Return all lines from the entries below in which the word "value" is present.

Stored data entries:
▬▬▬▬▬▬▬▬▬▬
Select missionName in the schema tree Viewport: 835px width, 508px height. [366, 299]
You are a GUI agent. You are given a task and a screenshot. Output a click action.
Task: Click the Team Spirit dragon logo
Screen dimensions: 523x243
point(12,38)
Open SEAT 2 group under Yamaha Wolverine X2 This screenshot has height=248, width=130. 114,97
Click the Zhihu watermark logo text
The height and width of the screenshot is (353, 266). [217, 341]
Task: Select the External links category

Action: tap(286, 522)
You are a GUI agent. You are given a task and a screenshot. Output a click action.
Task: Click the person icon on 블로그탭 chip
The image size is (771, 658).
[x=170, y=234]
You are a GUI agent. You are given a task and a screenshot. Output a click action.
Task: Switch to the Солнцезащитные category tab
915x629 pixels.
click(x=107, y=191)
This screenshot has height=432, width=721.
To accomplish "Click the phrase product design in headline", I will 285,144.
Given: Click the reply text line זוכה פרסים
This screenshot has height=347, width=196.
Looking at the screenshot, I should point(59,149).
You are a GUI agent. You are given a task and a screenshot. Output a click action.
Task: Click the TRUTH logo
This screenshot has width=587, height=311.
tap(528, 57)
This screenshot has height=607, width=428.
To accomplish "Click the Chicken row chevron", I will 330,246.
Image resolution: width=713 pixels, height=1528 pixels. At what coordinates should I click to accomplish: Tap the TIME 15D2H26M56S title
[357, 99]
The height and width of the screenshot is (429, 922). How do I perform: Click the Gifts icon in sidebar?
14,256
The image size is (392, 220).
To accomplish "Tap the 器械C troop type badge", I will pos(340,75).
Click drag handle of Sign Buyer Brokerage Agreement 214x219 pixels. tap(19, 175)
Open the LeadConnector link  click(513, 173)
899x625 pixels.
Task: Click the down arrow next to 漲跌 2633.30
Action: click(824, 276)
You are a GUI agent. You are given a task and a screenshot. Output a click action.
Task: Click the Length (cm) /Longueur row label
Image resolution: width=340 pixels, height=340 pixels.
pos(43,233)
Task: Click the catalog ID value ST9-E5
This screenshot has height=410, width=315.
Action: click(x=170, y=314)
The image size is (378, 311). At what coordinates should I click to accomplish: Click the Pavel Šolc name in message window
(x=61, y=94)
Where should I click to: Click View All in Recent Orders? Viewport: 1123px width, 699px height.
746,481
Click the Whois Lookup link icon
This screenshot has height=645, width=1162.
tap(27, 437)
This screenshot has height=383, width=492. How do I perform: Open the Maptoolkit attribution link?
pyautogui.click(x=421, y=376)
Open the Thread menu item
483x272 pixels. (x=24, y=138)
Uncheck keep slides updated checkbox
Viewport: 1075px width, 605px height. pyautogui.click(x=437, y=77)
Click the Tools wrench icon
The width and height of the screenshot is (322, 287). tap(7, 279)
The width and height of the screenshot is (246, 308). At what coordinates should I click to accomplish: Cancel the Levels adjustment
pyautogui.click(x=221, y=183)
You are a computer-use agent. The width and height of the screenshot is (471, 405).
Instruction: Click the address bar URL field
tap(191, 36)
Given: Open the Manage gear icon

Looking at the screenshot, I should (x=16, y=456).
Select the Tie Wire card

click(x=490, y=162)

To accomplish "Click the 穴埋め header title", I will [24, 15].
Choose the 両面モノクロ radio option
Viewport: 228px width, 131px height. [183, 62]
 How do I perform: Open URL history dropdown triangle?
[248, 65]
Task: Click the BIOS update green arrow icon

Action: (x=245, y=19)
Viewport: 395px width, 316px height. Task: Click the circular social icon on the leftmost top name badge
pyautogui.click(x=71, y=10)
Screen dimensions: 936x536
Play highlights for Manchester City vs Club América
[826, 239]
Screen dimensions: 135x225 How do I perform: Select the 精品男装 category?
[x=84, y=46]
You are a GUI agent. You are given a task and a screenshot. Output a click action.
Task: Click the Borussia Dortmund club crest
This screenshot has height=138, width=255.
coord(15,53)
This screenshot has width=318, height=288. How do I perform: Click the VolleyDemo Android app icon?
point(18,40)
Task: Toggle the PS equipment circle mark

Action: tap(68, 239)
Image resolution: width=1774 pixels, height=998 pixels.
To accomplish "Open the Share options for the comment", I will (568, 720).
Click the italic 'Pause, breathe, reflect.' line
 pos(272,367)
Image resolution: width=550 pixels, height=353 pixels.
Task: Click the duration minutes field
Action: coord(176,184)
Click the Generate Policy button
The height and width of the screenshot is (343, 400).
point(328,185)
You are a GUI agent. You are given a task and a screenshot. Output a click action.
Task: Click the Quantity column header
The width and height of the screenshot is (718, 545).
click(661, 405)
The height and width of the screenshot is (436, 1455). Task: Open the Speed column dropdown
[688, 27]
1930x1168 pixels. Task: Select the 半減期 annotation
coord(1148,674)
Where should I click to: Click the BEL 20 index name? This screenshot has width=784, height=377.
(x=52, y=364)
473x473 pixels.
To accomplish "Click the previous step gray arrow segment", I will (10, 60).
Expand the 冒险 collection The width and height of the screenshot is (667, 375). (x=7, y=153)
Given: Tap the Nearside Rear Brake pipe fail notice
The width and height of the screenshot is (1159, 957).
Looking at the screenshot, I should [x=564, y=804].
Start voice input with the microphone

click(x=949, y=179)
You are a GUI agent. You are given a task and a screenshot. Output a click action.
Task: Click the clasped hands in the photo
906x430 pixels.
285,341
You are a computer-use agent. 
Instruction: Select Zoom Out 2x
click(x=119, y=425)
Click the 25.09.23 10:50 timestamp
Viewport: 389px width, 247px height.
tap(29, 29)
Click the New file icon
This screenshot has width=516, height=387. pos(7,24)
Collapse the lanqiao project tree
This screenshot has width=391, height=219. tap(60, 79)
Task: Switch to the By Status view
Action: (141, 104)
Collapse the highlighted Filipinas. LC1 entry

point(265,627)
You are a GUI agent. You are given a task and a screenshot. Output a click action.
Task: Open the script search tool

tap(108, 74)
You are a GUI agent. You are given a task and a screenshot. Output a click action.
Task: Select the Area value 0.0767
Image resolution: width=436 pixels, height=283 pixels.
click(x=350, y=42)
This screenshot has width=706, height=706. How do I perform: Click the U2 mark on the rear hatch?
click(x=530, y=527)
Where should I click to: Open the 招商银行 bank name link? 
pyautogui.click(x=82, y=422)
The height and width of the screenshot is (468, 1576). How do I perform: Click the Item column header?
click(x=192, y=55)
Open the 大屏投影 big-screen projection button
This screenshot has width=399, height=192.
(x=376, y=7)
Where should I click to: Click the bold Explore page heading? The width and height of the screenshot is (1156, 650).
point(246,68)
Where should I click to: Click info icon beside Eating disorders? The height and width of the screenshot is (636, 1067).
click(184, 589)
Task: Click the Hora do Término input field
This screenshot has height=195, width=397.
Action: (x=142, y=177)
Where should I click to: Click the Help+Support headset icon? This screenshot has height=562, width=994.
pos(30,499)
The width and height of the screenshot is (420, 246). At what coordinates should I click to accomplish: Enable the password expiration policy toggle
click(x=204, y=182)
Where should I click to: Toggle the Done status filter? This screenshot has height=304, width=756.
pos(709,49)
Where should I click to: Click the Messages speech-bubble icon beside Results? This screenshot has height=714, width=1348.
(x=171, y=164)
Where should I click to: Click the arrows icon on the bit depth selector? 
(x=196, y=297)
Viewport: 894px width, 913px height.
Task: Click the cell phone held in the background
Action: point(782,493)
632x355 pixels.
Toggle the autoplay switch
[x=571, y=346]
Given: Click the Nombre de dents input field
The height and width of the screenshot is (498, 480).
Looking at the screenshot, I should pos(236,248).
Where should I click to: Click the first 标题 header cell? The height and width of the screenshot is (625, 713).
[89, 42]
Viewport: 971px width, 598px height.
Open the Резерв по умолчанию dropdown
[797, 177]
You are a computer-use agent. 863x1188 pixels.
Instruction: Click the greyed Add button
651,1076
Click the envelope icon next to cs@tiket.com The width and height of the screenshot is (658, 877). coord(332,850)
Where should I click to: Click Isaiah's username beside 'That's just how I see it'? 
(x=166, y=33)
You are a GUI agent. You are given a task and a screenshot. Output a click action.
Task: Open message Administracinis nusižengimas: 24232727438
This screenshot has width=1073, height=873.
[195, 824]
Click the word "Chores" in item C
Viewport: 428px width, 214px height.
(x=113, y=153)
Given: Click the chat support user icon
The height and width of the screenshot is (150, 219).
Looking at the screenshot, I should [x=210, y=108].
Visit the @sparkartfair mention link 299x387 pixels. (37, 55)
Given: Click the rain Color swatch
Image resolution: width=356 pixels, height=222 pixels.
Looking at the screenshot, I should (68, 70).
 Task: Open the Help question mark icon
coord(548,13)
▬▬▬▬▬▬▬▬▬▬
=== Your solution ===
Task: Click the catalog ID value ST9-E5
Task: Select the Area value 0.0767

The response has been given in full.